Items contained in a dataset:

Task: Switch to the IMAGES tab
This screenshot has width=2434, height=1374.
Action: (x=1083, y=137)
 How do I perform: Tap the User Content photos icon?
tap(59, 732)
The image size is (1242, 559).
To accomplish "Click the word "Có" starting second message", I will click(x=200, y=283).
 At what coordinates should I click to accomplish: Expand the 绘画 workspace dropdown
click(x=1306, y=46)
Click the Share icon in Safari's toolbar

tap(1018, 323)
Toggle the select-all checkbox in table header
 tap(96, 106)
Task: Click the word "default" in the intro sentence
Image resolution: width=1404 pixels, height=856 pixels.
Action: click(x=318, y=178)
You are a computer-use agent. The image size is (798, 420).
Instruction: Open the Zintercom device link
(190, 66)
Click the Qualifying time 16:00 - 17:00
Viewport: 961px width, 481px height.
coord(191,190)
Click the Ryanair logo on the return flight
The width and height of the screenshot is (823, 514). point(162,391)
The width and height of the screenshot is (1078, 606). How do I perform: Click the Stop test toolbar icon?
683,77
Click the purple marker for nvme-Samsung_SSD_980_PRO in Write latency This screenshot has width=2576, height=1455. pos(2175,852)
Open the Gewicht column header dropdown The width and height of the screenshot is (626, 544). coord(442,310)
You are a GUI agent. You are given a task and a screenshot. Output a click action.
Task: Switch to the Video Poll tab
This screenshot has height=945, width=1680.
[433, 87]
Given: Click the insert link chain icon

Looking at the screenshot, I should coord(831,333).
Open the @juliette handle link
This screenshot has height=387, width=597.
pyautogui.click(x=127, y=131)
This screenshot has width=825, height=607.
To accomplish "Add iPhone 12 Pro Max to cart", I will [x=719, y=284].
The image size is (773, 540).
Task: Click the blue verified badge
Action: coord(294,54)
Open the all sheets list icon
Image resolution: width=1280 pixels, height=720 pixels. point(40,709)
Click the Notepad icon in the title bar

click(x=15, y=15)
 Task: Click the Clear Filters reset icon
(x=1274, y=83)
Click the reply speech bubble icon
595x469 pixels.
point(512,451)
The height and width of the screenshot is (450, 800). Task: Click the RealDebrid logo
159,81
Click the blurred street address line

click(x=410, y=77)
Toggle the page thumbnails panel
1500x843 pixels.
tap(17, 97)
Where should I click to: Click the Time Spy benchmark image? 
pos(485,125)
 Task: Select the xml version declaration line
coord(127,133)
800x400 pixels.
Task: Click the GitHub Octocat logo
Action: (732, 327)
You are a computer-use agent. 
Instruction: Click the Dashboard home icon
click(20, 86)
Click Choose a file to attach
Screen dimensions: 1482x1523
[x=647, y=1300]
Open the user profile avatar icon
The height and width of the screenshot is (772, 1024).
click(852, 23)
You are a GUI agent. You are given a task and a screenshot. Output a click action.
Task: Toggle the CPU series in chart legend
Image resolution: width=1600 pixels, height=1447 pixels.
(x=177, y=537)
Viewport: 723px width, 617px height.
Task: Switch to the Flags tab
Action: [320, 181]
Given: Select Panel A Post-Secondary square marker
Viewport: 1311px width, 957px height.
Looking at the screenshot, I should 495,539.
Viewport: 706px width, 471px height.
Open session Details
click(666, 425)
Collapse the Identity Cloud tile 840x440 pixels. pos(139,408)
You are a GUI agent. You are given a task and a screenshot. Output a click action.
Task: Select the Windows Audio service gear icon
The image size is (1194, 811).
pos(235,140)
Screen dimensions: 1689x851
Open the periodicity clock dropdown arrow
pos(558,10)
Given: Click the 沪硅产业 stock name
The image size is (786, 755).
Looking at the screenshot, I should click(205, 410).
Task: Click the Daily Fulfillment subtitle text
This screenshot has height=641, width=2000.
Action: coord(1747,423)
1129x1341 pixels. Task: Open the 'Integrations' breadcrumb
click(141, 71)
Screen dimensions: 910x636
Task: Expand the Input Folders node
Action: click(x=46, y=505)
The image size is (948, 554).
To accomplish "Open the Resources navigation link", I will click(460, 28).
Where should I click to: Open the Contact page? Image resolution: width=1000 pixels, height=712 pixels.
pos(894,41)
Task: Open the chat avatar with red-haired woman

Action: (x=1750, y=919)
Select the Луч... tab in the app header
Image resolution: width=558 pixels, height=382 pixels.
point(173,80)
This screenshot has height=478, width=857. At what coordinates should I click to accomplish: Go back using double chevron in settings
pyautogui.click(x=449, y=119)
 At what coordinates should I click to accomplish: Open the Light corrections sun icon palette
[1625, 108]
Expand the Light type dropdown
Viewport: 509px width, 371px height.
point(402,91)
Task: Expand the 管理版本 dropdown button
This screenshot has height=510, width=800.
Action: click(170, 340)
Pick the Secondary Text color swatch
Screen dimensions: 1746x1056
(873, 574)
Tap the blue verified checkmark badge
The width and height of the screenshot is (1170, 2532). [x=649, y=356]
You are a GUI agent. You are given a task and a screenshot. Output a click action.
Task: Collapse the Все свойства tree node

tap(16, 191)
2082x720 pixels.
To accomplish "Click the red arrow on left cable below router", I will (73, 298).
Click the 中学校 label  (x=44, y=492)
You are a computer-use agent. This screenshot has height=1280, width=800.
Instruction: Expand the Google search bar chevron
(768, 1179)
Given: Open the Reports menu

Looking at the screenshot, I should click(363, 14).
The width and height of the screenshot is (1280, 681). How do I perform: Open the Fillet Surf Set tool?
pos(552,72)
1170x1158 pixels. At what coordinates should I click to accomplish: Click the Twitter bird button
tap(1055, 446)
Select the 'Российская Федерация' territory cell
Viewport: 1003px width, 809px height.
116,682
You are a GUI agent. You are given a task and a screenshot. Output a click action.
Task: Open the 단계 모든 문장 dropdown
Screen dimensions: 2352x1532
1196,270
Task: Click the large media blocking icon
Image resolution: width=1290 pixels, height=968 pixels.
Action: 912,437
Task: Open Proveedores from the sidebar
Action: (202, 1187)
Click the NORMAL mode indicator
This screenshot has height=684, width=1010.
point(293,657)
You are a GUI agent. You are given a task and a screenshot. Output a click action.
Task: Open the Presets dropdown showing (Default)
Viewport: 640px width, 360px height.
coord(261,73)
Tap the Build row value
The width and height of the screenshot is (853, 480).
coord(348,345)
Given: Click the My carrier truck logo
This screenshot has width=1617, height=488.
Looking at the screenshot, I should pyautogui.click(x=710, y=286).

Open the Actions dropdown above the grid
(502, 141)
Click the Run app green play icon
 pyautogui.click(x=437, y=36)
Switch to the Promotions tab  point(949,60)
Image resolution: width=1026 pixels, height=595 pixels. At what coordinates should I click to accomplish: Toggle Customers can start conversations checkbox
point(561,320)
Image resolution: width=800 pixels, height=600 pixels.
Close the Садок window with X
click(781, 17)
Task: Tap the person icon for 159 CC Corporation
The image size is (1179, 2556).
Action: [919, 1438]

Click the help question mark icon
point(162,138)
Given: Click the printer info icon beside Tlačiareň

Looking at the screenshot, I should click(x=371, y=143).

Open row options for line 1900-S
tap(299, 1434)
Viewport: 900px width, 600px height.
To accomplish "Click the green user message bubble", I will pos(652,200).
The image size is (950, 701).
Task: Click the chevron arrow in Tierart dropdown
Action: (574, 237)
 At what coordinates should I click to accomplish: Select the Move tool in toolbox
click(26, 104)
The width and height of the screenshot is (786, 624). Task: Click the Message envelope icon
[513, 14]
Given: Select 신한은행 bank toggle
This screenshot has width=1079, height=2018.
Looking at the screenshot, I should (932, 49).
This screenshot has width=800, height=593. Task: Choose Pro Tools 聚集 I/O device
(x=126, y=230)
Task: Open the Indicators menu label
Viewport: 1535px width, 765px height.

Problem requirements ▸ Lay out the items from the line containing "Task: Select the xml" through the line containing "will click(460, 28)." as a JSON list of strings, one string per line, skipping any blank lines.

Answer for this exercise ▸
[
  " Task: Select the xml version declaration line",
  "coord(127,133)",
  "800x400 pixels.",
  "Task: Click the GitHub Octocat logo",
  "Action: (732, 327)",
  "You are a computer-use agent. ",
  "Instruction: Click the Dashboard home icon",
  "click(20, 86)",
  "Click Choose a file to attach",
  "Screen dimensions: 1482x1523",
  "[x=647, y=1300]",
  "Open the user profile avatar icon",
  "The height and width of the screenshot is (772, 1024).",
  "click(852, 23)",
  "You are a GUI agent. You are given a task and a screenshot. Output a click action.",
  "Task: Toggle the CPU series in chart legend",
  "Image resolution: width=1600 pixels, height=1447 pixels.",
  "(x=177, y=537)",
  "Viewport: 723px width, 617px height.",
  "Task: Switch to the Flags tab",
  "Action: [320, 181]",
  "Given: Select Panel A Post-Secondary square marker",
  "Viewport: 1311px width, 957px height.",
  "Looking at the screenshot, I should 495,539.",
  "Viewport: 706px width, 471px height.",
  "Open session Details",
  "click(666, 425)",
  "Collapse the Identity Cloud tile 840x440 pixels. pos(139,408)",
  "You are a GUI agent. You are given a task and a screenshot. Output a click action.",
  "Task: Select the Windows Audio service gear icon",
  "The image size is (1194, 811).",
  "pos(235,140)",
  "Screen dimensions: 1689x851",
  "Open the periodicity clock dropdown arrow",
  "pos(558,10)",
  "Given: Click the 沪硅产业 stock name",
  "The image size is (786, 755).",
  "Looking at the screenshot, I should click(205, 410).",
  "Task: Click the Daily Fulfillment subtitle text",
  "This screenshot has height=641, width=2000.",
  "Action: coord(1747,423)",
  "1129x1341 pixels. Task: Open the 'Integrations' breadcrumb",
  "click(141, 71)",
  "Screen dimensions: 910x636",
  "Task: Expand the Input Folders node",
  "Action: click(x=46, y=505)",
  "The image size is (948, 554).",
  "To accomplish \"Open the Resources navigation link\", I will click(460, 28)."
]